Peter aceleró el paso cuando recibió otra llamada justo a continuación.

—Necesitamos esa mochila. Date prisa de una puñetera vez. Tengo aquí al tipo y se tiene que ir antes de que de que comience todo—

Peter comenzó a correr cuando una persona se interpuso en su camino tirándola contra el suelo.

Peter se giró y antes de que si quisiera dar cuenta una persona la agarró del cuello, y la inmovilizó en pocos segundos. Colocó su pierna por detrás de la suya y la acercó a la rodilla.

—Un golpe en seco y te parto la rodilla. ¿Quién va a querer un jugador con la rodilla rota por varias partes?.—

—¿Quién eres ?—preguntó Peter asustado.

—Qué más da quien sea. Lo que me tienes que decir tú ,es si quieres que te rompa la rodilla o no. Ahora si quieres que te la rompa ahora mismo , no respondas . Por el contrario si colaboras podrás jugar al fútbol durante muchos mucho tiempo—

Peter respondió de inmediato.

—Vale colaboraré pero no me hagas nada—

—Llévame donde está Catherine— dijo el hombre, apretándolo de las muñecas.
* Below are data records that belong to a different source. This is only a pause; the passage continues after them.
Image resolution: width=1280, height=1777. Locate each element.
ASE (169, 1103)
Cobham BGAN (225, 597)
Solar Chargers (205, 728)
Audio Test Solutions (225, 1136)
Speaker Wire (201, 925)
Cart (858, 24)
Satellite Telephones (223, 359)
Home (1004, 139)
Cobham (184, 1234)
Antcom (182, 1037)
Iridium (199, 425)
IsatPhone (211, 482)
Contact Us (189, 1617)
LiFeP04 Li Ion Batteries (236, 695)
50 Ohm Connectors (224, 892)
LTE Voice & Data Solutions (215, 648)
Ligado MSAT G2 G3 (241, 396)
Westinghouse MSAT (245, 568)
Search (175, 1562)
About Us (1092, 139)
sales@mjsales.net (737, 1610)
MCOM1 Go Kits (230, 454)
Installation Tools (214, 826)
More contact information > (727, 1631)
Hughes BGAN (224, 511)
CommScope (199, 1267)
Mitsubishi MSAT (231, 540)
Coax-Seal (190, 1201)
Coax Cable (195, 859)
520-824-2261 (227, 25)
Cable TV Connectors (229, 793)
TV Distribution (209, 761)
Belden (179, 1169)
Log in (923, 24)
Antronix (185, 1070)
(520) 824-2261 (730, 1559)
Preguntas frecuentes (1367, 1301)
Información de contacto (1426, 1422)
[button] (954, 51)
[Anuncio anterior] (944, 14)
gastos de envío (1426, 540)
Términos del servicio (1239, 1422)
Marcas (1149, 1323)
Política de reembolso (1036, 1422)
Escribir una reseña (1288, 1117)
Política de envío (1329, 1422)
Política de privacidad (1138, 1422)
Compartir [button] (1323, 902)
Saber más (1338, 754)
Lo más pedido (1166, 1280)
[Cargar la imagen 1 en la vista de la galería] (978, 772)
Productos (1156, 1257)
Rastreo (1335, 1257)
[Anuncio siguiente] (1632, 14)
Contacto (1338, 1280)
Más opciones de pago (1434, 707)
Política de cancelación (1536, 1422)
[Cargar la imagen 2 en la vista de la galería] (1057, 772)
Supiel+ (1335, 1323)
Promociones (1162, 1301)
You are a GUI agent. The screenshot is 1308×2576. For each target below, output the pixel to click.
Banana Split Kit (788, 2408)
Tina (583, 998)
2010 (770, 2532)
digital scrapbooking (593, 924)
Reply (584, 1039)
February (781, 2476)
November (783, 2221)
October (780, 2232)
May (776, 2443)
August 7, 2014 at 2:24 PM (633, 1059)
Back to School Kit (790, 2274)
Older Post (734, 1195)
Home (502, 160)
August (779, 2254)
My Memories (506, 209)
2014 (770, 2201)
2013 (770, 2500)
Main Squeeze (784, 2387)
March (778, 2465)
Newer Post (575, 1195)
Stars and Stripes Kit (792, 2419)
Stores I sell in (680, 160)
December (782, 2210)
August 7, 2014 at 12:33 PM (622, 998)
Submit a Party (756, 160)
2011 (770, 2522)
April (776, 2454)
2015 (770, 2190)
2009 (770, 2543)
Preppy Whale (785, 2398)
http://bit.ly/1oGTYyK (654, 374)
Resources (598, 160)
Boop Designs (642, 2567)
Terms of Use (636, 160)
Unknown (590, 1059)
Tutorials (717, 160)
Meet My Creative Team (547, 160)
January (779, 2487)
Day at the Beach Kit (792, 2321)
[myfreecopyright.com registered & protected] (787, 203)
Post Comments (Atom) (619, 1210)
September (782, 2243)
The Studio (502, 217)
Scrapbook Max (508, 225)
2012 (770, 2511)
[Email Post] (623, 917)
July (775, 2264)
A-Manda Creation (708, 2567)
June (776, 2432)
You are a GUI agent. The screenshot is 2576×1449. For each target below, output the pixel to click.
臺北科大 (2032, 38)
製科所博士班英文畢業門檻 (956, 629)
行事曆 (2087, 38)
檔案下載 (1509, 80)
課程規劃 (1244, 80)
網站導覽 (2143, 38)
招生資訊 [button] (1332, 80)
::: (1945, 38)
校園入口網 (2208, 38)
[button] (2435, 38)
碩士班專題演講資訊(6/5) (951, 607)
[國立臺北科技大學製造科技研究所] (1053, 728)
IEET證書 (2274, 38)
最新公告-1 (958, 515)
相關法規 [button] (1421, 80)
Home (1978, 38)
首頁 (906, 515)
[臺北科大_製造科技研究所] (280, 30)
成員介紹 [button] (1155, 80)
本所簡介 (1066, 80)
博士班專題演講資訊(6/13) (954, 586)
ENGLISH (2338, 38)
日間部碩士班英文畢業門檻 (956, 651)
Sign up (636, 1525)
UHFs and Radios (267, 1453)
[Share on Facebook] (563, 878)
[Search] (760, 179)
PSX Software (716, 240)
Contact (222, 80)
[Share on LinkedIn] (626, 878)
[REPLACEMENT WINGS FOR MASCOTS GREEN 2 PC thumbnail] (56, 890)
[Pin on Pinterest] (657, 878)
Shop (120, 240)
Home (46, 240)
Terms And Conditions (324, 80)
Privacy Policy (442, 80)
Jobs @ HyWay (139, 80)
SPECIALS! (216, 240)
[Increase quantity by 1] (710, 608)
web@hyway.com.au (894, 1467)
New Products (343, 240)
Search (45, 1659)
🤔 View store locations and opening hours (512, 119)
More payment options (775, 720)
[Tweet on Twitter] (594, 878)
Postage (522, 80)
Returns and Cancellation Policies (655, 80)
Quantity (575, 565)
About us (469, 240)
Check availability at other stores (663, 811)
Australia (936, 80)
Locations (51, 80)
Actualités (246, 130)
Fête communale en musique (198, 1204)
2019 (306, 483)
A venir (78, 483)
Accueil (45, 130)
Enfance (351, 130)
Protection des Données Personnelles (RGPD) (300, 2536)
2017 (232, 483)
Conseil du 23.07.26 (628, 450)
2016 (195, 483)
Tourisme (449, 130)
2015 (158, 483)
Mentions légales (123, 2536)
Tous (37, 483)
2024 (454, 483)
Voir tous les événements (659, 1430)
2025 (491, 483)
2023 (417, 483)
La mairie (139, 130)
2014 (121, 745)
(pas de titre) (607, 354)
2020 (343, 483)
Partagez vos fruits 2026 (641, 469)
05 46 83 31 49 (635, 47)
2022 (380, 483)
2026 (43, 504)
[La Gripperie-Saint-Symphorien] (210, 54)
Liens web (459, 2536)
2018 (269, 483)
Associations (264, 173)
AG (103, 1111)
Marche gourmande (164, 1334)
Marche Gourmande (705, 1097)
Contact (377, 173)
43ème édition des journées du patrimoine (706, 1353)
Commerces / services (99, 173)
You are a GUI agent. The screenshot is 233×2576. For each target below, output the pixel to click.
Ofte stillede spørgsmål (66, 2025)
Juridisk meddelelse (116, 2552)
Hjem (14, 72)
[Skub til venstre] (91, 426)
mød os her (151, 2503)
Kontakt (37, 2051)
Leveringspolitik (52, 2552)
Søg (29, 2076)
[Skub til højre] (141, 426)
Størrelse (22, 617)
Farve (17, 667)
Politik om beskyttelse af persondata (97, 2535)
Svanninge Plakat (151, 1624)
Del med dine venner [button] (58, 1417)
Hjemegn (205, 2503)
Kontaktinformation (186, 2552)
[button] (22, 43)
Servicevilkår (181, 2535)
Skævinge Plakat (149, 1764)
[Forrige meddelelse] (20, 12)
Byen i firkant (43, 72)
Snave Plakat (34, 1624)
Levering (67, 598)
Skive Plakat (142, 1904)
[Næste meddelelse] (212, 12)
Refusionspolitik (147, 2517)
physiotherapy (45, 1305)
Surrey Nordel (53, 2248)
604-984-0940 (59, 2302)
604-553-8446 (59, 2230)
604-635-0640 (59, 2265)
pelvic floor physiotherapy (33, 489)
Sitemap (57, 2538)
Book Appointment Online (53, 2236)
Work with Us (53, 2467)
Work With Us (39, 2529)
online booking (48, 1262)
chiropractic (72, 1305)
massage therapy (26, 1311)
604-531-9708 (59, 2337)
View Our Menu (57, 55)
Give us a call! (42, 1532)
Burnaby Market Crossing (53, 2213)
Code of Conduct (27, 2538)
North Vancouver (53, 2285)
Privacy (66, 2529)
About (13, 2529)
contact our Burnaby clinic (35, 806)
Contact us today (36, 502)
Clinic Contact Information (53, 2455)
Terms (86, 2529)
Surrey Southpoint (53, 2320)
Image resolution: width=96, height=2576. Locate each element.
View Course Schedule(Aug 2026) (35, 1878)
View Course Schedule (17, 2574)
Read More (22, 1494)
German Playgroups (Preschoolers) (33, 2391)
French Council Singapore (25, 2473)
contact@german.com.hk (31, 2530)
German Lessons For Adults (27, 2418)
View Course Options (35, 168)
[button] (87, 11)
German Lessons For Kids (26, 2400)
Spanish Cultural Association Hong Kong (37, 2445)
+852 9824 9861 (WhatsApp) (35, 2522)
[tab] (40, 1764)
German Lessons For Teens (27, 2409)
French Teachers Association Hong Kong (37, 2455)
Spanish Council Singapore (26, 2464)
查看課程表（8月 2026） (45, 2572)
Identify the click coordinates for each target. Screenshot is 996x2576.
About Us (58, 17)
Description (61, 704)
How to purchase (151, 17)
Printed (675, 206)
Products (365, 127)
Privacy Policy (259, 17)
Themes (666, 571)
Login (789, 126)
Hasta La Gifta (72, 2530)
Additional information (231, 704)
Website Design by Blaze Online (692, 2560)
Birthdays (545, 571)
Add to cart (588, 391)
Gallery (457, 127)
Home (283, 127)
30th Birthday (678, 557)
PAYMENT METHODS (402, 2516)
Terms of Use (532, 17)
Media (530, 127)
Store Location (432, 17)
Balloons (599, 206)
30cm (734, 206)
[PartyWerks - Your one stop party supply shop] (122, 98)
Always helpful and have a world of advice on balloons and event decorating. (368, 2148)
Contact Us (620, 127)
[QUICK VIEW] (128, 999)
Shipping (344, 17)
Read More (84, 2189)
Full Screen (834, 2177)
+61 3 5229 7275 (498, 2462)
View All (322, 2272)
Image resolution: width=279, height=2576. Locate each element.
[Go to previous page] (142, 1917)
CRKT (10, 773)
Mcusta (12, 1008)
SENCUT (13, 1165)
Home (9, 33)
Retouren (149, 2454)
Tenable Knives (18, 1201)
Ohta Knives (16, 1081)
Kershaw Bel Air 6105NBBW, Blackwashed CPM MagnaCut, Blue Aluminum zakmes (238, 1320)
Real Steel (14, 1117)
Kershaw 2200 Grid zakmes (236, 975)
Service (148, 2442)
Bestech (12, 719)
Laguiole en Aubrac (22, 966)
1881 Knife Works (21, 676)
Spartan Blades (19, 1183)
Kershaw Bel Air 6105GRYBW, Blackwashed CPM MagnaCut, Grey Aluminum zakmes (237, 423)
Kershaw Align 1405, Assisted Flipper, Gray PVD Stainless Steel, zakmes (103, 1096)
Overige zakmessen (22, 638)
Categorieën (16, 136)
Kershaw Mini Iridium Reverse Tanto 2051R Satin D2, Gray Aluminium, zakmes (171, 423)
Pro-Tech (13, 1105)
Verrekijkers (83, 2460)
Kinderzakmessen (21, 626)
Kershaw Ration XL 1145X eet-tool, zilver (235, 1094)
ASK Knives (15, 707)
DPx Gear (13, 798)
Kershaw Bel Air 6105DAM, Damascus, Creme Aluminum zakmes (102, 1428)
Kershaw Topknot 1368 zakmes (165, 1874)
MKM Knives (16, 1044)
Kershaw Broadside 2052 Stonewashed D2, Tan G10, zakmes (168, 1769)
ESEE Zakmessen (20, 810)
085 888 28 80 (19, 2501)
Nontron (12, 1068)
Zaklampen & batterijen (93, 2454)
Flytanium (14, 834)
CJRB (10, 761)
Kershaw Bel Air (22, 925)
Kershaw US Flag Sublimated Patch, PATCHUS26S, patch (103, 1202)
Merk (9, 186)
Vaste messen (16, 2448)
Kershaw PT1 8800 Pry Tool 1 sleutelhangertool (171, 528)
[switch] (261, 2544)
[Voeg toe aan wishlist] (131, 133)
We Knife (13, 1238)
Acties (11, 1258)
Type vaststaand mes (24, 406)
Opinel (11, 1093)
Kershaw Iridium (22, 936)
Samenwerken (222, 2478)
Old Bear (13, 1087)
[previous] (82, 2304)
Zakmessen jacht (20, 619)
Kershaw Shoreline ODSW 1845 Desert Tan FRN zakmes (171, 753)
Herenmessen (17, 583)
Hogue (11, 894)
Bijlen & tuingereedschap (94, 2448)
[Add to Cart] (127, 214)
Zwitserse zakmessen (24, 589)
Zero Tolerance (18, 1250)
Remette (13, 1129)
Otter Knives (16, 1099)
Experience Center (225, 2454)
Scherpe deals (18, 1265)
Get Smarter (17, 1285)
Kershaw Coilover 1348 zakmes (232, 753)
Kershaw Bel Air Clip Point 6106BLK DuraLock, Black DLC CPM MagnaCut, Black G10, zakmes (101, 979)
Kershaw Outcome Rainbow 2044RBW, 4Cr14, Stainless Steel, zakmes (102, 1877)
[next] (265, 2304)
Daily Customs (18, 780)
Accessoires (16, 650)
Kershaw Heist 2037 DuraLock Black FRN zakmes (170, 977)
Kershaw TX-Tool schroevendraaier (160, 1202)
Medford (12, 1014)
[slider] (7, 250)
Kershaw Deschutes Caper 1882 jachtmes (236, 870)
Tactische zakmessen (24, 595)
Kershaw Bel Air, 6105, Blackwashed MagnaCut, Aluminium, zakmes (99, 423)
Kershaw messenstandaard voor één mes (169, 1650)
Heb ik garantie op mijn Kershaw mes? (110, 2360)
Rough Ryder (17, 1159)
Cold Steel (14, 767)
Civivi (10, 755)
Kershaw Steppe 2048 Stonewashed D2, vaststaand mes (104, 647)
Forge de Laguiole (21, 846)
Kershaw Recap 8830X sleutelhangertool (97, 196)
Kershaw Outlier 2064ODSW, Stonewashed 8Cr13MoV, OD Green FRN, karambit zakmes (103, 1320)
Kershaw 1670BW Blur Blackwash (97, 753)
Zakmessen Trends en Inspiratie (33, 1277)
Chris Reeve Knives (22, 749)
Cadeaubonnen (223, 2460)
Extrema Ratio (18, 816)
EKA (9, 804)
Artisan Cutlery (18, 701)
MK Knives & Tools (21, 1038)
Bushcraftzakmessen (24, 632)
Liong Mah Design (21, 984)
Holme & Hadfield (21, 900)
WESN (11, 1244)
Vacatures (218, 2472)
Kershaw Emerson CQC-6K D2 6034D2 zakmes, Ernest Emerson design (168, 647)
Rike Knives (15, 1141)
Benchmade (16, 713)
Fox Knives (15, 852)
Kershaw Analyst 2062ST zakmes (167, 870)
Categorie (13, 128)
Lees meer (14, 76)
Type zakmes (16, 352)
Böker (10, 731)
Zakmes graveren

Peter no respondió , hasta que noto un chasquido en la muñeca.

—Primer aviso—

—Yo no sé dónde está Catherine ni sé quién es—dijo Peter en una posición muy incómoda.

El joven resopló mientras observaba los gestos de Peter. Tras unos segundos donde miró fijamente a los ojos acercó su mano a la rodilla y le dio un golpe seco bastante flojito lo suficiente como para provocar un dolor intensivo.

—Sé que me están mintiendo cabrón mierda. Dime la verdad porque se quién eres, sé que conoces muy bien a Catherine , y el próximo golpe te parto uno de los huesos—

Peter cerró los ojos mientras sudaba en abundancia.

—Me van a matar si te lo digo—respondió Peter muy agobiado.

—Pues mira tu situación es la siguiente. Si me dices dónde está y me llevas hasta ella , te puedo ayudar y no te pasará nada. Por el contrario si no me lo dices y sé que me están mintiendo, te dejo en una silla de ruedas para toda tu vida. Así que tú decides. O me llevas hasta allí o no volverás a andar nunca más—

Peter levanto la cabeza y observó las manos del chico.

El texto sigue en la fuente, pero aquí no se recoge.